“A moral and fiscal failure.” Image: Otisabi
“A moral and fiscal failure.” Image: Otisabi

PoliticsAugust 22, 2018

Bold goals on cutting prison numbers. But where’s the coherent strategy?

“A moral and fiscal failure.” Image: Otisabi
“A moral and fiscal failure.” Image: Otisabi

If Andrew Little had forgotten how hard it will be to liberalise the criminal justice system, two colleagues reminded him on the very night he began his task, writes Guyon Espiner for RNZ

The Criminal Justice Summit, which is to lay the foundations for an advisory group to then flesh out the government’s goal of reducing the prison population by 30%, opened in Porirua this week.

About 20km south of there police minister Stuart Nash and deputy prime minister Winston Peters were at parliament announcing 1,800 more police.

The government is claiming the new police will help prevent crime happening in the first place.

Maybe. But it’s not hard to see it in other terms: that this is the type of “tough on crime” approach that has led to our prisons bursting at the seams.

What do we really expect to result from 1,800 more police? Presumably many of them will be trying to catch more people breaking the law, leading to more people being locked up.

If you think that is too simplistic look at the 2017 Briefing for the Incoming Minister of Corrections, in which the department warned the prison population was going to blow out to 12,000 by 2026.

It laid out the drivers of that increase and one of them was “additional police numbers” leading to “more arrests and prosecutions”.

Now this might not happen if a new approach is taken to offenders rather than putting them in jail.

But this doesn’t seem to be what Justice Minister Andrew Little has in mind. “Of course people will continue to go to prison,” Little told TVNZ’s Q + A the night before the summit opened, adding that “prison is a response to a lot of offending”.

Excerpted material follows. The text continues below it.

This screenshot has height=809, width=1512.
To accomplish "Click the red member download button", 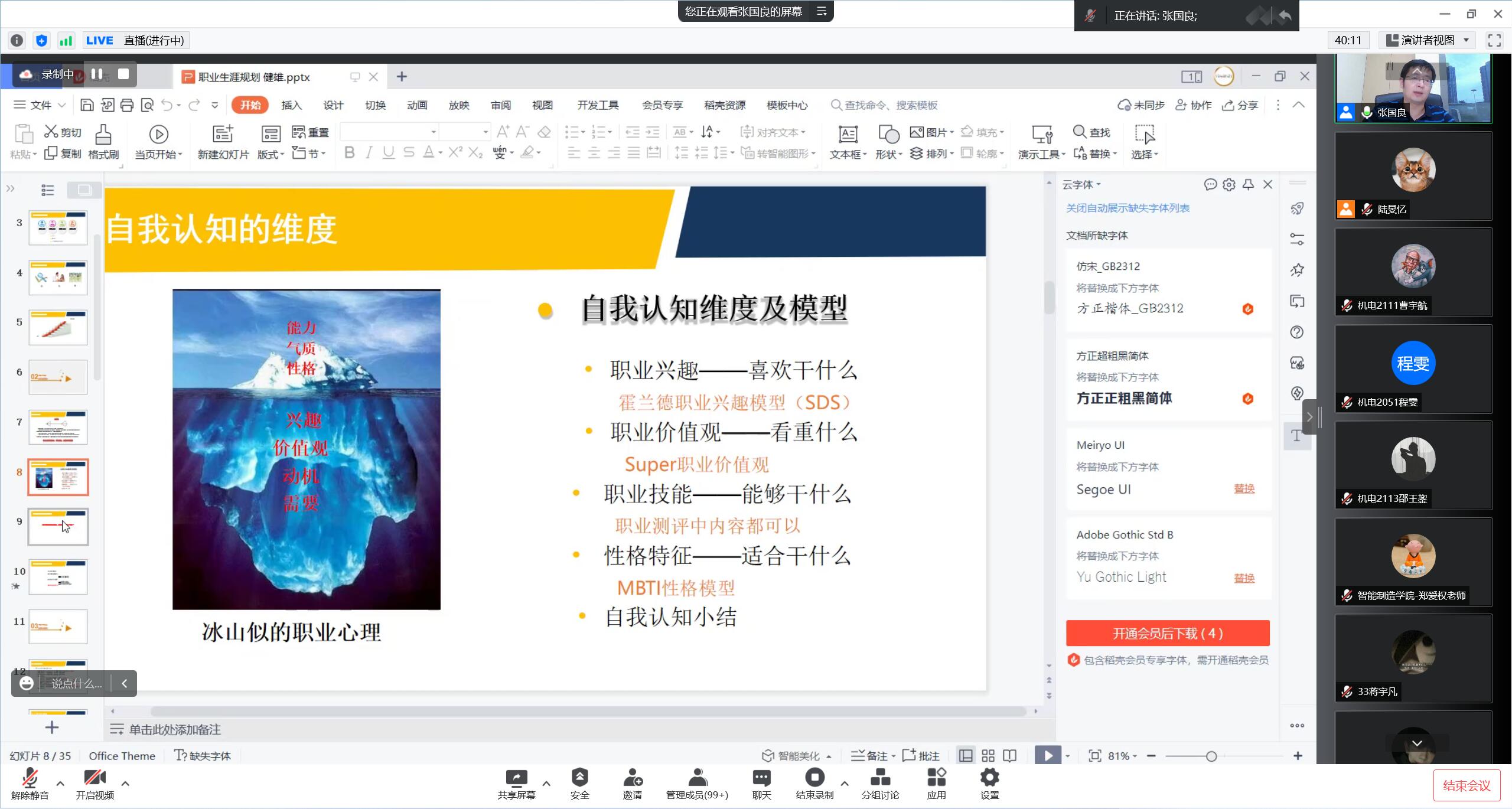I will [x=1167, y=633].
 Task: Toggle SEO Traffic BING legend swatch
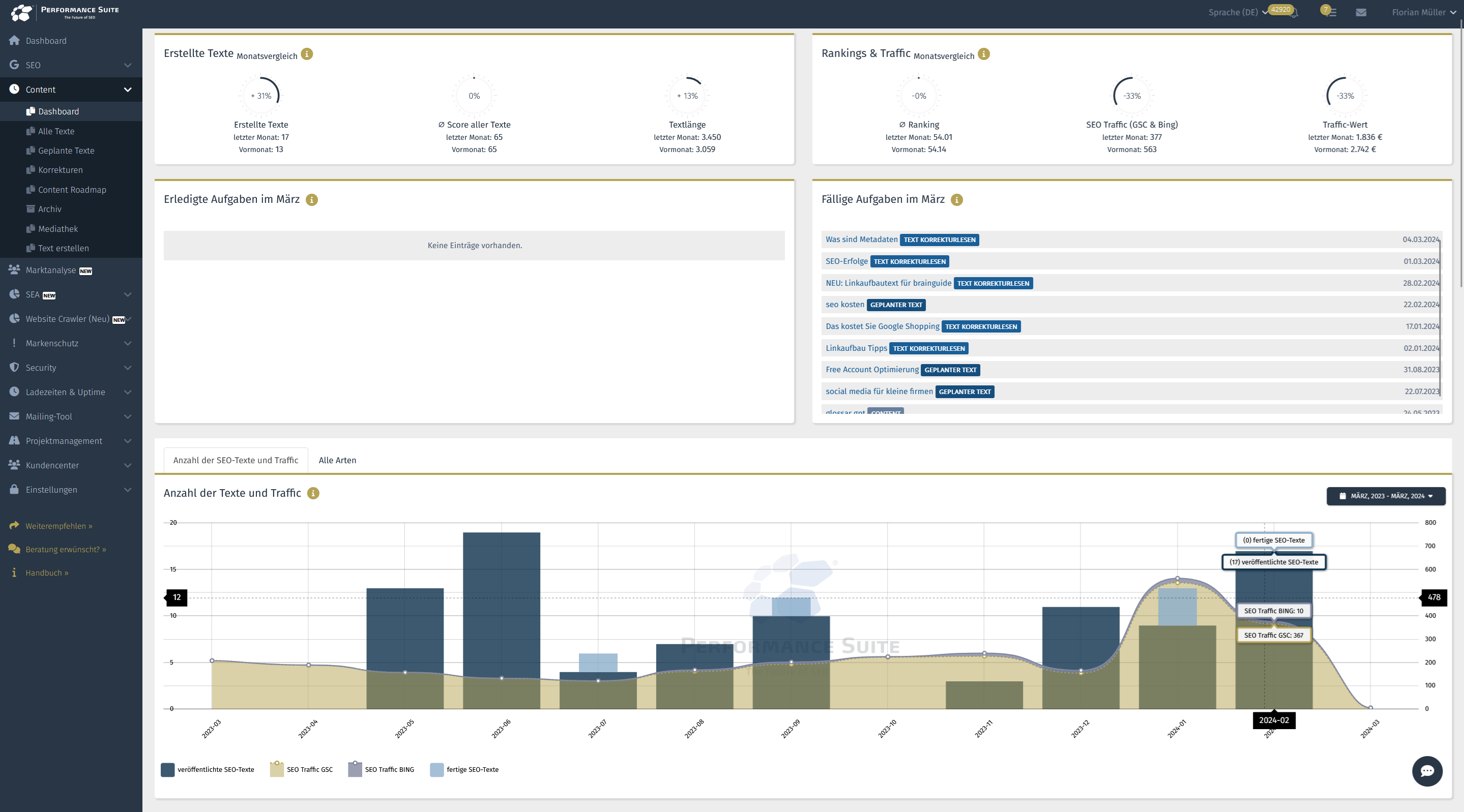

It seems that for him this exercise is about what we do with prisoners when they are in there: the quality and extent of rehabilitation. “If we can reduce the reoffending rate we can reduce the prison population.”

Now it’d be hard to find someone who doesn’t think it’s a good idea to put a lot of energy and resources into rehabilitation.

But is this really going to lead to a 30% drop in prison numbers? And isn’t waiting until someone is in prison and hoping to turn their life around at that point, tackling the problem from the wrong end?

We’ve long known how critical the first few years of life are. If “evidenced based policy” is what you’re looking for you’ll find plenty about the benefits of concentrating on the quality of life for young children in families with high challenges.

And yes the government is trying to address this. Its Best Start package gives a family $60 a week for their child’s first year – and for two subsequent years if they earn under $80,000. But these are small gains that could take a long time to bear fruit.

What I am yet to hear – and I hope I do – is a coherent strategy to reduce the prison population by anything close to the 30% Labour aims for over 15 years.

That will require radical change and it is hard to get political buy-in for radical change in the justice sector. National is going to cut Little no slack and will seize on chances to label him “soft on crime”.

Little faces challenge from within as well. Already New Zealand First has killed off his promise to ditch the Three Strikes law. Will it give its crucial votes to support radical liberal reform of the justice sector?

Peters comments when announcing the 1,800 new police didn’t sound encouraging on that front.

He cast some of the new officers as combatants in the front line of the drug war, saying they will make “a huge difference to combat the methamphetamine scourge and improve safety in our communities”.

Are more police the answer to our problems with drugs? Can we rehabilitate enough serious offenders to make a serious dent in the prison population? And, perhaps most vexing of all, can we turn around the depressingly intractable fact that half the people locked up are Māori?

There were 700 policy experts at the Justice Summit. Now a 10 member advisory group will thrash the issues out. But ultimately there’s only one justice minister and one mighty challenge for Andrew Little.

Guyon Espiner is co-host of Morning Report on RNZ. He covered politics from the Press Gallery between 1998 and 2011 and produced the 9th Floor book and podcast series with RNZ’s Tim Watkin.